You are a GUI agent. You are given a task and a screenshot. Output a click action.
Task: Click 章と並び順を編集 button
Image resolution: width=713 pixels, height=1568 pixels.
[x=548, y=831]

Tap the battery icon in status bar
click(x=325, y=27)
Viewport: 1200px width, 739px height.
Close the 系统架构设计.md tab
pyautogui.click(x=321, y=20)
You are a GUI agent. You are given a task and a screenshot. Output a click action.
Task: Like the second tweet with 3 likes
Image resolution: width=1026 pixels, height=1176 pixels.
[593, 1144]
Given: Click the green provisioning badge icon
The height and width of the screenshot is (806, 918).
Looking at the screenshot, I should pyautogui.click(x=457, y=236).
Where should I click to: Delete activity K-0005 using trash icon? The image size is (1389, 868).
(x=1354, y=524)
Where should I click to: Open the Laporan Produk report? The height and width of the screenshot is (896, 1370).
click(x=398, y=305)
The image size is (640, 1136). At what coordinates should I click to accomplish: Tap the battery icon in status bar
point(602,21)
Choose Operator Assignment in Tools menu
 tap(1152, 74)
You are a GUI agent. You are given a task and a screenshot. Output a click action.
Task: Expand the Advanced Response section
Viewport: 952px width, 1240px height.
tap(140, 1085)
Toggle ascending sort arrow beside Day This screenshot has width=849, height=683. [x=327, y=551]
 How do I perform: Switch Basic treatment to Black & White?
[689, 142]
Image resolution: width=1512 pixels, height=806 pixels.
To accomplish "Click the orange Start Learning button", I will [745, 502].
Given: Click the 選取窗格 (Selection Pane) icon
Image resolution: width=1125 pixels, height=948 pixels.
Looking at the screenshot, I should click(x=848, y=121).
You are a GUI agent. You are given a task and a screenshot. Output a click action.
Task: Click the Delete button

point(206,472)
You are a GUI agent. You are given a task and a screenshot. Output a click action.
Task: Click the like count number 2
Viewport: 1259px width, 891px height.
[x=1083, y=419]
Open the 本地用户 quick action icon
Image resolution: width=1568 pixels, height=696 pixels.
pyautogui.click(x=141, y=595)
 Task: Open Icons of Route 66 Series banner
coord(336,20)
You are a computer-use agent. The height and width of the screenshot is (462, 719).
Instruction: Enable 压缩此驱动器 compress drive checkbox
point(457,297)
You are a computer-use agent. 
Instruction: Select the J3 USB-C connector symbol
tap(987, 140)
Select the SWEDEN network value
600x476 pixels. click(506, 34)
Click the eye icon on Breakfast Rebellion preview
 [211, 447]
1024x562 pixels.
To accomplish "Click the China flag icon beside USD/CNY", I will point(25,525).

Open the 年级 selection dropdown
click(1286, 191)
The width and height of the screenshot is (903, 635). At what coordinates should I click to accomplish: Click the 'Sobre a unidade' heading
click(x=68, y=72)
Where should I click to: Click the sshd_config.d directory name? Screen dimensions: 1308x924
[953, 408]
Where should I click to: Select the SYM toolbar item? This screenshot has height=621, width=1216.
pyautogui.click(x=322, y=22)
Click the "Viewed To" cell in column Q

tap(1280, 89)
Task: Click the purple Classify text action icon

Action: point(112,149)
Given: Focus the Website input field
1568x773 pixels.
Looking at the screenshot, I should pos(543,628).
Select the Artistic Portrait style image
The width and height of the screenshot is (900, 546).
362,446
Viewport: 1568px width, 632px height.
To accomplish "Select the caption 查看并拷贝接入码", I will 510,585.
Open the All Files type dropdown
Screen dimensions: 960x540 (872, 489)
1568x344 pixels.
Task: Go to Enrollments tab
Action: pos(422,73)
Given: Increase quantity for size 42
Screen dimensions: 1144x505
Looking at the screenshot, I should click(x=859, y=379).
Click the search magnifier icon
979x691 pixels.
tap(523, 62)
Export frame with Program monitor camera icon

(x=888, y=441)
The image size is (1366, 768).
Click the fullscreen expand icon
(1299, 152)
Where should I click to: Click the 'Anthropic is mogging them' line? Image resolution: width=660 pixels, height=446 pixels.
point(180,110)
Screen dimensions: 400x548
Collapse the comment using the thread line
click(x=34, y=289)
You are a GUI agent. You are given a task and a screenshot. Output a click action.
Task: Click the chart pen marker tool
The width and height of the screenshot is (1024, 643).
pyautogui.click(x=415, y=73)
-- -- --
WORK ORDER: Repeat exactly the lines of the listing above, from the one with "Where should I click to: Delete" down to the one with "Task: Expand the Advanced Response section"; both of those lines belong in the range.

ANSWER SPACE:
Where should I click to: Delete activity K-0005 using trash icon? The image size is (1389, 868).
(x=1354, y=524)
Where should I click to: Open the Laporan Produk report? The height and width of the screenshot is (896, 1370).
click(x=398, y=305)
The image size is (640, 1136). At what coordinates should I click to accomplish: Tap the battery icon in status bar
point(602,21)
Choose Operator Assignment in Tools menu
 tap(1152, 74)
You are a GUI agent. You are given a task and a screenshot. Output a click action.
Task: Expand the Advanced Response section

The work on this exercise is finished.